%%
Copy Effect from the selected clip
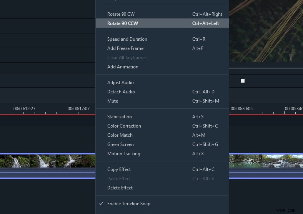Image resolution: width=303 pixels, height=214 pixels. point(119,169)
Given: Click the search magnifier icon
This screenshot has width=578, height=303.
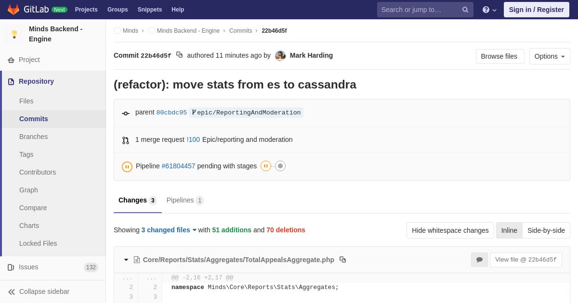Looking at the screenshot, I should pyautogui.click(x=465, y=10).
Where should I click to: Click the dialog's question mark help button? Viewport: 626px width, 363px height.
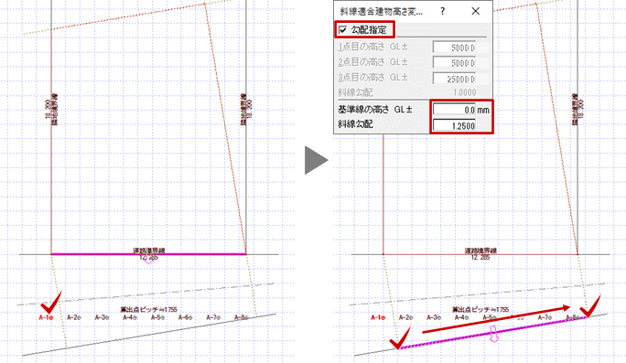click(x=442, y=11)
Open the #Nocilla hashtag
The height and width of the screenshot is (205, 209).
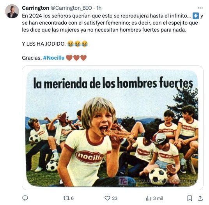[x=54, y=58]
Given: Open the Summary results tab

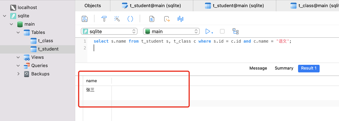Looking at the screenshot, I should coord(284,68).

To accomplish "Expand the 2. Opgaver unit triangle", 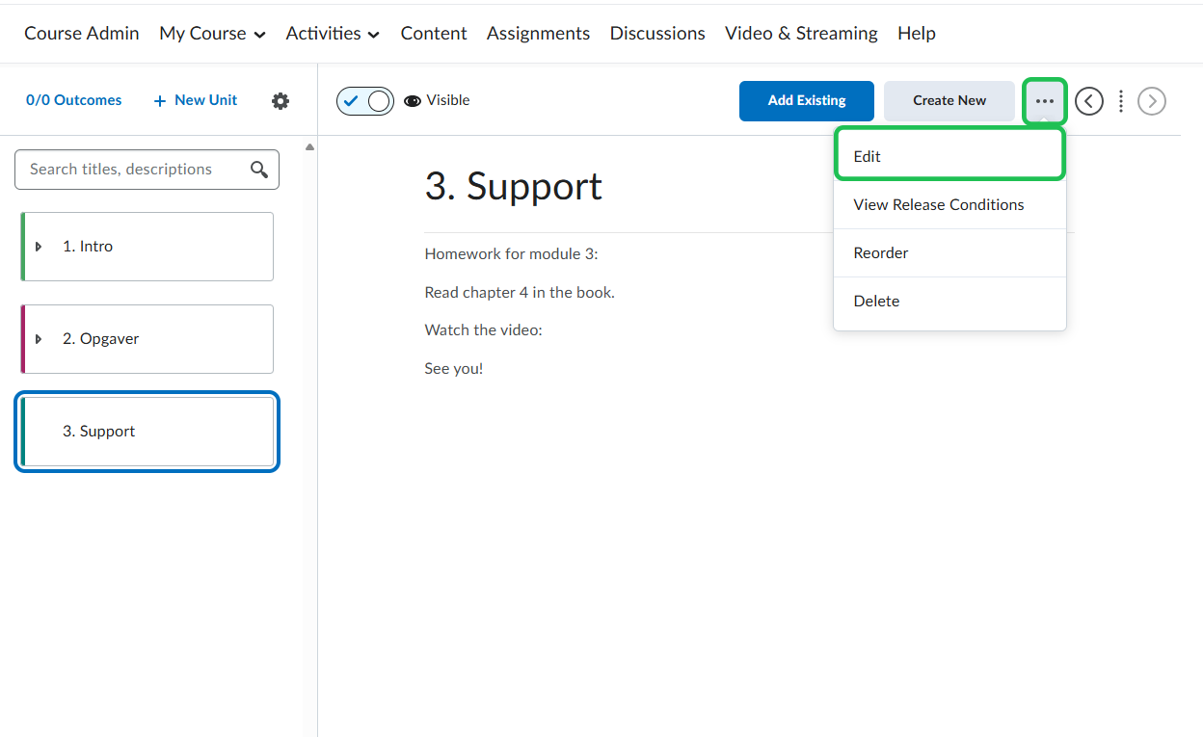I will 39,339.
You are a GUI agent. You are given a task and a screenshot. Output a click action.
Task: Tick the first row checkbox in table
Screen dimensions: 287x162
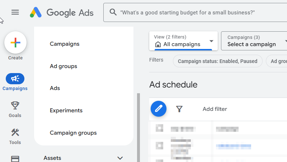160,129
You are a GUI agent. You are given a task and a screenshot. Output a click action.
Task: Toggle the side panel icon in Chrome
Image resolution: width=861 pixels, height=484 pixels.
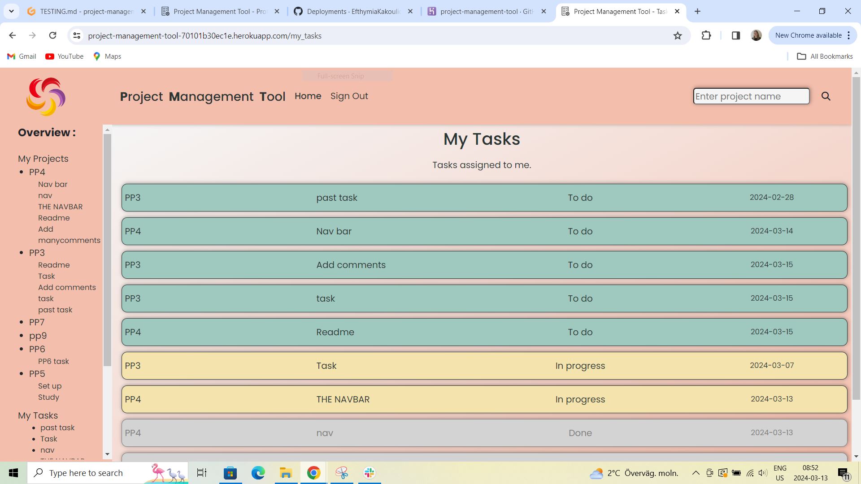735,35
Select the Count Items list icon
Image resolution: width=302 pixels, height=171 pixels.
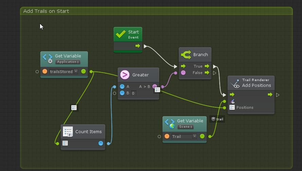68,132
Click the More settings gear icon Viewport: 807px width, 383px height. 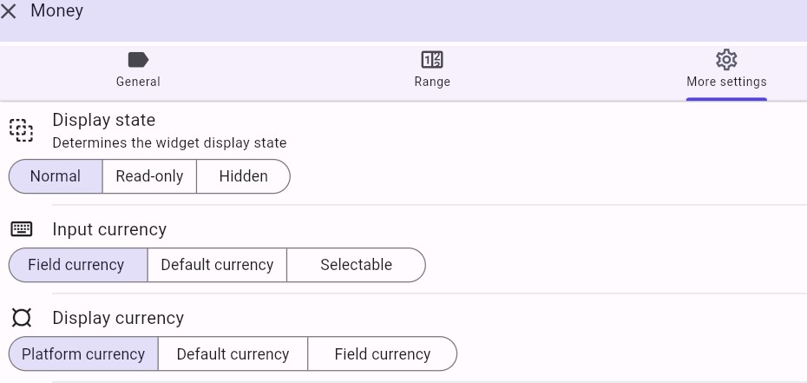pos(726,59)
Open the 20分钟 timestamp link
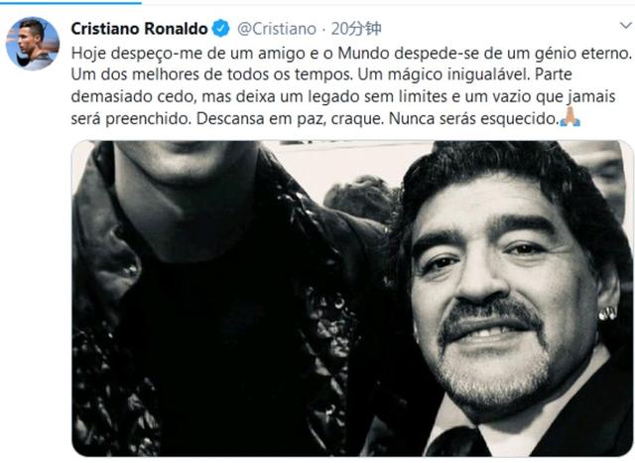This screenshot has height=463, width=635. (356, 29)
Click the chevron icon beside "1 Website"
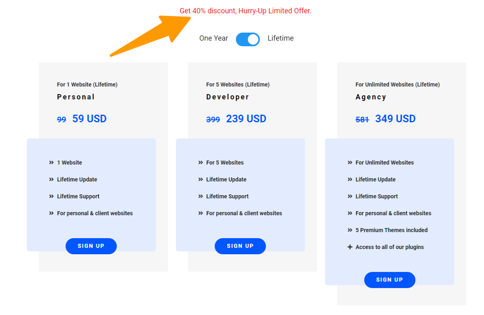Screen dimensions: 484x315 coord(51,163)
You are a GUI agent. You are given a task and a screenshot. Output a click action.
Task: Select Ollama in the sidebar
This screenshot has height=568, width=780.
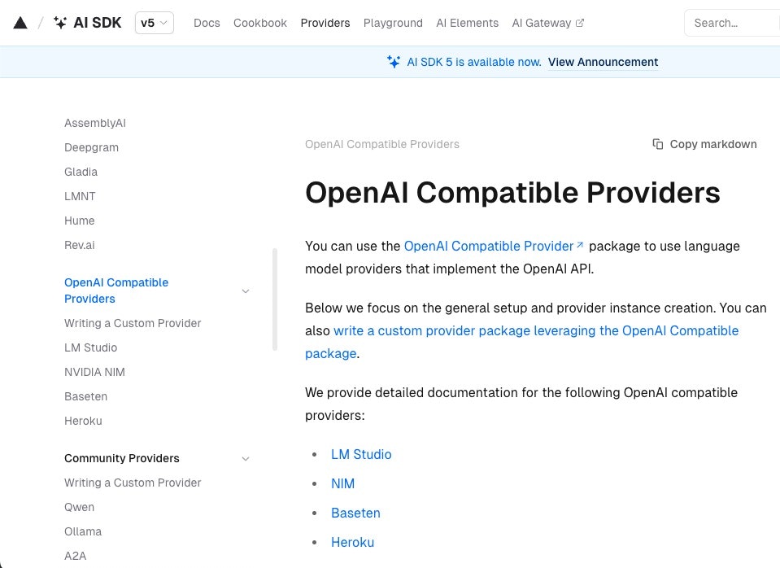point(83,531)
%%
SET PROBLEM.
Copy out the stretch of the records from the line containing "Click the chevron" through the end of the records, including both ends. Leave the pictures out.

WRITTEN RESPONSE.
Click the chevron icon beside "1 Website"
Screen dimensions: 484x315 coord(51,163)
You are a GUI agent. You are given a task and a screenshot. Output a click action.
Task: Select Ollama in the sidebar
This screenshot has height=568, width=780.
point(83,531)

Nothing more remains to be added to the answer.